# Texto proporcionado
=-=-=
Este Domingo, 1 de noviembre de 2015, se celebra en la Liturgia de la Iglesia la Solemnidad de «Todos los Santos». Por tanto, ofrecemos el texto del Evangelio que será proclamado este Domingo y en esta Solemnidad: se trata, nada menos, que de las Bienaventuranzas. Posteriormente proponemos leer un comentario de San Bernardo, Abad. Y, finalmente, animamos a todos a rezar con un hermoso Himno de la Liturgia de las Horas.
Del Evangelio según San Mateo (Mt 5,1-12a)
Estad alegres y contentos, porque vuestra recompensa será grande en el cielo
«En aquel tiempo, al ver Jesús el gentío, subió a la montaña, se sentó, y se acercaron sus discípulos; y él se puso a hablar, enseñándoles:
-“Dichosos los pobres en el espíritu, porque de ellos es el Reino de los Cielos.
Dichosos los sufridos, porque ellos heredarán la tierra.
Dichosos los que lloran, porque ellos serán consolados.
Dichosos los que tienen hambre y sed de la justicia, porque ellos quedarán saciados.
Dichosos los misericordiosos, porque ellos alcanzarán misericordia.
Dichosos los limpios de corazón, porque ellos verán a Dios.
Dichosos los que trabajan por la paz, porque ellos se llamarán ‘los Hijos de Dios’.
Dichosos los perseguidos por causa de la justicia, porque de ellos es el Reino de los Cielos.
Dichosos vosotros cuando os insulten y os persigan, y os calumnien de cualquier modo por mi causa. Estad alegres y contentos, porque vuestra recompensa será grande en el cielo».
Palabra del Señor.
=-=-=
# Registros proporcionados

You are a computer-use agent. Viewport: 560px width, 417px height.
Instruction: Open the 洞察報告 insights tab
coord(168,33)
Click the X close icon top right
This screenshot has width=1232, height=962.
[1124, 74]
=-=-=
# Enunciado 1
Repite del texto proporcionado todo lo que va desde "Este Domingo, 1" hasta "de las Horas.", sin alterar nada.
# Enunciado 2
Reproduce íntegramente los registros, línea por línea y sin ningún cambio.
El texto proporcionado y los registros proceden de fuentes distintas.

# Respuesta desarrollada 1
Este Domingo, 1 de noviembre de 2015, se celebra en la Liturgia de la Iglesia la Solemnidad de «Todos los Santos». Por tanto, ofrecemos el texto del Evangelio que será proclamado este Domingo y en esta Solemnidad: se trata, nada menos, que de las Bienaventuranzas. Posteriormente proponemos leer un comentario de San Bernardo, Abad. Y, finalmente, animamos a todos a rezar con un hermoso Himno de la Liturgia de las Horas.

# Respuesta desarrollada 2
You are a computer-use agent. Viewport: 560px width, 417px height.
Instruction: Open the 洞察報告 insights tab
coord(168,33)
Click the X close icon top right
This screenshot has width=1232, height=962.
[1124, 74]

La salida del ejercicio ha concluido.